Protara Completes First Cohort in Phase 2 Trial of TARA-002 for Pediatric Lymphatic Malformations

Protara Therapeutics, Inc., a company at the clinical stage focused on developing transformative therapies for cancer and rare diseases, has announced the completion of the first cohort in its Phase 2 STARBORN-1 trial. This trial evaluates TARA-002, an investigational cell-based immunotherapy, for treating pediatric patients with lymphatic malformations (LMs). The company, listed on Nasdaq under the symbol TARA, is now enrolling patients in additional cohorts, with initial results expected in the first half of 2025.

Dr. Nancy Bauman, associated with the Children's National Medical Center in Washington DC and an investigator in the trial, highlighted the compelling initial data that mirrors the benefits observed in previous studies with OK-432, the precursor of TARA-002. She emphasized the urgent need for effective treatments for LMs, a rare condition predominantly affecting children, as there are currently no U.S. FDA-approved treatments available. Dr. Bauman expressed her optimism about TARA-002's potential to significantly impact the treatment landscape for LMs and looks forward to future findings from the study.

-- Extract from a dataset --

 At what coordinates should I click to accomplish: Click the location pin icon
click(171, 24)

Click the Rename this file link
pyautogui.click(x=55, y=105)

In the initial cohort, which included three patients aged between six and 18 years, two achieved complete response after just one dose of TARA-002. These responses were observed in one patient with a macrocystic lymphatic malformation and another with a ranula. The safety and tolerability profile was consistent with historical data from OK-432, with treatment-emergent adverse events (TEAEs) such as pain, swelling, fatigue, and increased body temperature. All TEAEs were mild to moderate and resolved over time.

Jesse Shefferman, CEO of Protara Therapeutics, expressed satisfaction with the trial's progress and the promising results so far. He noted that the company has received positive feedback from investigators and has a number of patients on waiting lists for the subsequent cohorts. Protara plans to share initial results from the next cohort in the first half of 2025.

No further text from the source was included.